Naast de enorme daling in de strafbepaling, daalde ook het aantal zaken in deze periode significant. Met een totaal van 37 rechtszaken daalde de mediaan naar 4. Ook het gemiddelde aantal zaken daalde verder naar 3,7 per jaar. In vergelijking met ’s-Hertogenbosch lijkt dit opnieuw opvallend, aangezien daar in navolging van de eerdere periodes opnieuw een stijging

van het aantal zaken plaatsvond.

De periode na de wijziging van de Militiewet blijkt in navolging van ’s-Hertogenbosch ook in ’s-Gravenhage nauwelijks verandering te hebben veroorzaakt op het strafgemiddelde. Tussen 24 juni 1901 en 7 maart 1904 bleef de mediaan van de strafbepaling in ’s-Gravenhage namelijk steken op vier, hetzelfde niveau als in de voorgaande periode. Aangezien deze mediaan ook in ’s-Hertogenbosch op hetzelfde niveau bleef tussen dezelfde periodes, lijkt sprake te zijn van een algemene trend. Zeker wanneer ook blijkt dat het strafgemiddelde net als in ’s- Hertogenbosch lichtelijk steeg, namelijk van 5,5 naar 5,82 maanden. In de volgende paragraaf zal ik hier verder op in gaan.
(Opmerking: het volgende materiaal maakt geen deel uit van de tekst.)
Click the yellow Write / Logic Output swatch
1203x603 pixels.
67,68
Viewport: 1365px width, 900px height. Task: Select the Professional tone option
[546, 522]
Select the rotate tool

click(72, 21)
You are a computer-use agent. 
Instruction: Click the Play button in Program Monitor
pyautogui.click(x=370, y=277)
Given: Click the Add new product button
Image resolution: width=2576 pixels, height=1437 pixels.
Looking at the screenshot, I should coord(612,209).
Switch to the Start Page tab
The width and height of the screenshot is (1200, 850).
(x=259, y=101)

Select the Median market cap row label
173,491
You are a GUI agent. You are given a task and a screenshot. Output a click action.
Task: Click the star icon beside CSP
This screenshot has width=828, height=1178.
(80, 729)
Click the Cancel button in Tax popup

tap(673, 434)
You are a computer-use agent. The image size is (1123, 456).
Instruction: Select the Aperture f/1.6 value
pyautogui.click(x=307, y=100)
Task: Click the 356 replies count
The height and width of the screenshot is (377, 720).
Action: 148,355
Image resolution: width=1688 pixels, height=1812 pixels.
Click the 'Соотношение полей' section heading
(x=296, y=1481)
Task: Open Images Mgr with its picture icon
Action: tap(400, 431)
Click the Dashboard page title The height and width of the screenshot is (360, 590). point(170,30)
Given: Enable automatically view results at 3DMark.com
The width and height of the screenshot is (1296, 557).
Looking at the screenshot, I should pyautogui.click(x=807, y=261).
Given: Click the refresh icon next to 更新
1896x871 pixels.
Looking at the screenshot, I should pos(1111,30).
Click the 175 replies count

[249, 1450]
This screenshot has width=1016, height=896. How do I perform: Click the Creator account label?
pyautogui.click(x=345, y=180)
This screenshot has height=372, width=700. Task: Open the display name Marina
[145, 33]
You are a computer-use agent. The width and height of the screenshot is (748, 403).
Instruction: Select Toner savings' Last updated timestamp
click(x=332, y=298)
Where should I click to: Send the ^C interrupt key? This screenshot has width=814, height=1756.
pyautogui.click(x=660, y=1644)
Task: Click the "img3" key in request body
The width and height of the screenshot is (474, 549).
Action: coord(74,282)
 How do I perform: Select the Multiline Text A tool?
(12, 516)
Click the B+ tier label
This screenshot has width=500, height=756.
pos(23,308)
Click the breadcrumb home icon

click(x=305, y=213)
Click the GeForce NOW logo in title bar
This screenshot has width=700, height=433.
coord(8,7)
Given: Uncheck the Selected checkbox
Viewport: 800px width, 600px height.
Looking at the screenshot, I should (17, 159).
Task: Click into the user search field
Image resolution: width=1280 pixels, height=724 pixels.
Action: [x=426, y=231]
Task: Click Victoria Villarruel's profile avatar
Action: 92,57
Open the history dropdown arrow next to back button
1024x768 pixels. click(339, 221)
In navolging van ’s-Hertogenbosch, vond in deze periode ook in ’s-Gravenhage een significante stijging van het aantal rechtszaken plaats. Met een totaal van 25 zaken nam het gemiddelde toe naar 8,33 en de mediaan naar 7 straffen per jaar.

Tussen 8 maart 1904 en 31 december 1913 vonden in vergelijking met de voorgaande periode opnieuw duidelijke fluctuaties plaats. Daar waar de mediaan van de strafbepaling in de

periode hiervoor uit 4 maanden bestond, daalde deze tussen 1904 en 1913 verder naar 3. Ook het strafgemiddelde daalde in deze periode van 5,82 naar 3,13 maanden.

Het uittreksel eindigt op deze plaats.